** start of TEXT SECTION **

Paper-Finder

Paper-Finder#

GUI-based tool for discovering, reviewing, and exporting academic papers across multiple databases. Paper-Finder Interface

Overview#

Paper-Finder is a lightweight, browser-based graphical user interface (GUI) that simplifies the process of searching for academic literature across multiple sources. It is designed for researchers who want a fast, transparent, and reproducible way to explore papers without relying on command-line tools or proprietary platforms.

The tool combines a local Flask backend (for reliable API access) with a clean HTML/JavaScript frontend, making it suitable for office networks, teaching environments, and collaborative research workflows.

Paper-Finder is especially useful as an early-stage literature discovery tool, before moving into systematic screening or automated review pipelines.

Key Features#

✅ Implemented Features#

Multi-Source Search#

PubMed (via local proxy)
arXiv (via local proxy)
Google Scholar (link-only)
IEEE Xplore (link-only)
Scopus (link-only)

Graphical User Interface#

Runs entirely in the browser
No command-line interaction required after setup
Clear visual presentation of results

Year-Filtered Search#

Specify start and end publication years
Filters applied consistently across sources

Open-Access Filtering#

Restrict results to confirmed open-access papers (currently arXiv)

Selection & Batch Actions#

Per-paper checkboxes
“Select all” toggle with correct indeterminate state
Batch export and download actions

Export Options#

Export selected papers to CSV
Open all available PDF links in browser tabs
Download selected papers as a ZIP archive, including:
- Metadata CSV
- Links file
- PDFs (where available, e.g., arXiv)

Office-Network Friendly#

PubMed and arXiv requests are routed through a local Flask server
Avoids common corporate firewall issues

Main Capabilities#

Unified Discovery Interface#

Search multiple academic sources from a single screen.

Transparent Metadata Handling#

Titles, authors, year, venue, source, open-access status, and links are clearly exposed.

Manual Review Support#

Designed for human-in-the-loop exploration rather than opaque automation.

Reproducible Outputs#

CSV and ZIP exports can be version-controlled or shared with collaborators.

Getting Started#

Requirements#

Python 3.9+
Internet access
Modern web browser (Chrome, Firefox, Edge)

** end of TEXT SECTION **

__THINGS TO DO__:
1. Please explain, in one to three sentences, why the Paper-Finder page says PubMed and arXiv requests go through a local Flask server.
2. From the Paper-Finder page, copy word for word the part that opens with the words containing "Paper-Finder is a" and closes with "or proprietary platforms.".

** start of STORED DATA **

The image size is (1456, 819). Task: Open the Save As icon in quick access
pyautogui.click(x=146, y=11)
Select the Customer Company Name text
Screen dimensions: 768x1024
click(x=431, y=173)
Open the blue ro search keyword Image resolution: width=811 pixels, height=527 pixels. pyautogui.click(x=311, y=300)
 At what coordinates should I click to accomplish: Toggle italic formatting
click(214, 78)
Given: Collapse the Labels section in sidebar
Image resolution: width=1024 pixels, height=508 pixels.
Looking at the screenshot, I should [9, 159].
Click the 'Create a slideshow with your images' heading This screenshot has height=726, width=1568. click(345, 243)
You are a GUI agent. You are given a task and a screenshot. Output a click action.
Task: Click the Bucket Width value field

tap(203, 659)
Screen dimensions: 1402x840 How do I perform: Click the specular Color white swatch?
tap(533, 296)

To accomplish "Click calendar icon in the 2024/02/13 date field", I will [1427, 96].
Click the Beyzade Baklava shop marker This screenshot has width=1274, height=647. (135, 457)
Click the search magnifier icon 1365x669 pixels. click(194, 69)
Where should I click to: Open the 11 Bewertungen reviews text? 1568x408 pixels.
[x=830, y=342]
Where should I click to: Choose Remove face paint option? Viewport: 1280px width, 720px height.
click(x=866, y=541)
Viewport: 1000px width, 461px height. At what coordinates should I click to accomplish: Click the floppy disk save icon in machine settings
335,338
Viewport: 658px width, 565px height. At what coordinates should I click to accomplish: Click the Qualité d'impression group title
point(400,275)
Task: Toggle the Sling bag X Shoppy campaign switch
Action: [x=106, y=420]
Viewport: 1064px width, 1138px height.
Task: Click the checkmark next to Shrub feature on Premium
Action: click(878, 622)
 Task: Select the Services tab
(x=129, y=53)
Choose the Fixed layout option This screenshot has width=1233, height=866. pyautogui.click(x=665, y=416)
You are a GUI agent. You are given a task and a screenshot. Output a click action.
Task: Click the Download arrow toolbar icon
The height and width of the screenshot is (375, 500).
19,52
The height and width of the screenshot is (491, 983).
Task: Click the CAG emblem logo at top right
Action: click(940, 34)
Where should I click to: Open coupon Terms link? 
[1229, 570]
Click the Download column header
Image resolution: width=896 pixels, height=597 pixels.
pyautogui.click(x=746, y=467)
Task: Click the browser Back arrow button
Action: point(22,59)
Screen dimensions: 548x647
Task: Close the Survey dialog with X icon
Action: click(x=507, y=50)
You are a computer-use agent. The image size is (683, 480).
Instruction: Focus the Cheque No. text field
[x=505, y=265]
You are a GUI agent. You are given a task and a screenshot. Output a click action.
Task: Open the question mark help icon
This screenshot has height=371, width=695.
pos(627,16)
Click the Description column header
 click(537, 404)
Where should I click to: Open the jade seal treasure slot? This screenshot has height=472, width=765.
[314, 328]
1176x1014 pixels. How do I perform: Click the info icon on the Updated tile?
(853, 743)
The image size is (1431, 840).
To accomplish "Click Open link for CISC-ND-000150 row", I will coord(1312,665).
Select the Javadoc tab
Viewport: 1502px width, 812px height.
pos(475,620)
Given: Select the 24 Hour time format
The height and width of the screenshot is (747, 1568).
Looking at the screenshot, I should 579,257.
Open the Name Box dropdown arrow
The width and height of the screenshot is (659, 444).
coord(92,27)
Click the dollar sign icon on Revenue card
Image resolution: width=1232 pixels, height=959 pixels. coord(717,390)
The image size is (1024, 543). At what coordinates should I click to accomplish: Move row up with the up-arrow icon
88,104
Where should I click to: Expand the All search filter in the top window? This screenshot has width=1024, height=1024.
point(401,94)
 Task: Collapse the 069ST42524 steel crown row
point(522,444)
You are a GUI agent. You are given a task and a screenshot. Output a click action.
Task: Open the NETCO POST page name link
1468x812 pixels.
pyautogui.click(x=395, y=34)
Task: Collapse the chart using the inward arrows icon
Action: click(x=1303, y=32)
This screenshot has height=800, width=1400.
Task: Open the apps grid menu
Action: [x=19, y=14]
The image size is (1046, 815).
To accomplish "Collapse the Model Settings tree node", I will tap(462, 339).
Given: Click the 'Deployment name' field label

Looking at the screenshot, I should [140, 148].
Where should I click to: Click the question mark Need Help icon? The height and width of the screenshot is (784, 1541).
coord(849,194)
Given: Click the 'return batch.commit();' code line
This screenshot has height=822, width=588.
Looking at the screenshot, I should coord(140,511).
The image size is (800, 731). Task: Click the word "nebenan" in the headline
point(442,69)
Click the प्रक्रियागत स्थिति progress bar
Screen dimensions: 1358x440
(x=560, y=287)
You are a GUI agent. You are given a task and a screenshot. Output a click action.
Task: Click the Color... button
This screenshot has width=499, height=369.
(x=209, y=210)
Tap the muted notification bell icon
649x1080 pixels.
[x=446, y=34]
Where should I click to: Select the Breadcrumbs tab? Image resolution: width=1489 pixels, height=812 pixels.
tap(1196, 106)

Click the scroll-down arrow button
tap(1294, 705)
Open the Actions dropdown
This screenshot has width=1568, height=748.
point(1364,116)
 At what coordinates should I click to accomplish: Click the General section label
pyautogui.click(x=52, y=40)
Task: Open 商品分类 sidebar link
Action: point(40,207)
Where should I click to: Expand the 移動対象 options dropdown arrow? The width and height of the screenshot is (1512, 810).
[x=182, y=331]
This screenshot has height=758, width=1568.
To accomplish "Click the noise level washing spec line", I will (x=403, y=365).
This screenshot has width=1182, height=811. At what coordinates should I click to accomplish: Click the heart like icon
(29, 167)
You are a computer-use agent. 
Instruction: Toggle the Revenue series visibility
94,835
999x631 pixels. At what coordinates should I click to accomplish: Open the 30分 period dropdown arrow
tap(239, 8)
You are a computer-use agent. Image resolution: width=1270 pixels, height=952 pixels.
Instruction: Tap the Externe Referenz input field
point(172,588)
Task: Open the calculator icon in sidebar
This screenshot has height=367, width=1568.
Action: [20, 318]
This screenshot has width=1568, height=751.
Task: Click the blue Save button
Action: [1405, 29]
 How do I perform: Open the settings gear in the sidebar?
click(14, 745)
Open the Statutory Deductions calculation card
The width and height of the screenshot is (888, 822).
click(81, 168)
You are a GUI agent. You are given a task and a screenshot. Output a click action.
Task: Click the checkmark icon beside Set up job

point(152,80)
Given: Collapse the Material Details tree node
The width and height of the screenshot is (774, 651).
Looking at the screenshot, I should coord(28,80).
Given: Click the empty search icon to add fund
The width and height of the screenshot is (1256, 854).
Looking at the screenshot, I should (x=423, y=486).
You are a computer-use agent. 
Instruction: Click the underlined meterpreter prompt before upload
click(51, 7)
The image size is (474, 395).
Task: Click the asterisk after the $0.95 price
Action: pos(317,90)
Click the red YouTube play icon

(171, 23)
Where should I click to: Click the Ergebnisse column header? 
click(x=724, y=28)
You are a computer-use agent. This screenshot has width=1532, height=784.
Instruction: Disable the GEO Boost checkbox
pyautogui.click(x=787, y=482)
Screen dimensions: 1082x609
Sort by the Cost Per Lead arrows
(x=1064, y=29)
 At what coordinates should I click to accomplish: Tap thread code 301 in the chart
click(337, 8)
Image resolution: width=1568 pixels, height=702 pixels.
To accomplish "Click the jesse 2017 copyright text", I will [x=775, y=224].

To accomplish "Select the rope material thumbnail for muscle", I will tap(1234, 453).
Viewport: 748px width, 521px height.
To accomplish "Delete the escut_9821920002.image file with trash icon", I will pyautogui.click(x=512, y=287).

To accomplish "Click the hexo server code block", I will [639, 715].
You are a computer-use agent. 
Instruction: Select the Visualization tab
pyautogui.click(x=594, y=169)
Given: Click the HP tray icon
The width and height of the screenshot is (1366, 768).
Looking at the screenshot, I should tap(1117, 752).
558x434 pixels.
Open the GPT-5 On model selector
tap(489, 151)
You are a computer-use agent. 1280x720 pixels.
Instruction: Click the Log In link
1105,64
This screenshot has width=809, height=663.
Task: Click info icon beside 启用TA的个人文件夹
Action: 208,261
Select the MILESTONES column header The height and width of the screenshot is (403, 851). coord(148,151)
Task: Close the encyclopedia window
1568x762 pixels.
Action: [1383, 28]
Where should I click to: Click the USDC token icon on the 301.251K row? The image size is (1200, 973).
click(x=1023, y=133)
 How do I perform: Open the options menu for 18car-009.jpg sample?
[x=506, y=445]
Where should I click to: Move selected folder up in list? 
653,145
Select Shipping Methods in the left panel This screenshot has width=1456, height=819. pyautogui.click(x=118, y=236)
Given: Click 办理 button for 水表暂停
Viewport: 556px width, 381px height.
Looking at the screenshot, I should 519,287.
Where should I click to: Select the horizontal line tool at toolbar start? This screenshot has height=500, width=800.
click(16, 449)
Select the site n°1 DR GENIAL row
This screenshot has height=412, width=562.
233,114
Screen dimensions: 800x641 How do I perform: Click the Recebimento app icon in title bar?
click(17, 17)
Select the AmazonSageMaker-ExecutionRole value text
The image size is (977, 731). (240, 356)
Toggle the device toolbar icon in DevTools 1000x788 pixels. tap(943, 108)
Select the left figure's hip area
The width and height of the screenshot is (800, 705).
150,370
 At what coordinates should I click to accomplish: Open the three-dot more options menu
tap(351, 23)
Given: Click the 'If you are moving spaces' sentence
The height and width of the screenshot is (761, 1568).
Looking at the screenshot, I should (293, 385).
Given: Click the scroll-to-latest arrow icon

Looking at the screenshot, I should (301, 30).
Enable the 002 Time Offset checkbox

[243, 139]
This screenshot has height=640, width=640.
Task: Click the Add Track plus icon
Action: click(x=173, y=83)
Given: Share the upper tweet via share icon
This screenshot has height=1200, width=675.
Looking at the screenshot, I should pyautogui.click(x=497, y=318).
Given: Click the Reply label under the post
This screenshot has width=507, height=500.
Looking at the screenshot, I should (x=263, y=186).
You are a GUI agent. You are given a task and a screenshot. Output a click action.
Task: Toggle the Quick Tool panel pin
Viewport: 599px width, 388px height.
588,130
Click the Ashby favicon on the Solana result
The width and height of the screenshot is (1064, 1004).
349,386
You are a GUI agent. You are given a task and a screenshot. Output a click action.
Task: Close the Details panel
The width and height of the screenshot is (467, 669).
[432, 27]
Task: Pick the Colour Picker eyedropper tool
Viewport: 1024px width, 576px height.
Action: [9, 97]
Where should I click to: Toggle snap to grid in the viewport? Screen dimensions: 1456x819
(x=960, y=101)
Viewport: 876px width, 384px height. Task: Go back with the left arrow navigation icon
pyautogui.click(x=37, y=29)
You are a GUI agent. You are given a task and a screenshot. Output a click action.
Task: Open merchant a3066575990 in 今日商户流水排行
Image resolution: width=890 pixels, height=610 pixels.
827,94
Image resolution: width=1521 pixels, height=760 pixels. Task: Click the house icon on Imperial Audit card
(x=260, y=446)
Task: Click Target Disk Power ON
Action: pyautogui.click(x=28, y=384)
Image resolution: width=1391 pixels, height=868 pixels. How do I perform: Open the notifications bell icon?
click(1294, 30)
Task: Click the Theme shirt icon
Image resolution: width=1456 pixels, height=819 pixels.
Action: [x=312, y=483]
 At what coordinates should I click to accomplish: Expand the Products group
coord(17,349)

** end of STORED DATA **

__RESULTS IN ORDER__:
1. PubMed and arXiv requests are routed through a local Flask server so that the tool avoids common corporate firewall issues. The local Flask backend is there for reliable API access, which makes the tool suitable for office networks.

2.
Paper-Finder is a lightweight, browser-based graphical user interface (GUI) that simplifies the process of searching for academic literature across multiple sources. It is designed for researchers who want a fast, transparent, and reproducible way to explore papers without relying on command-line tools or proprietary platforms.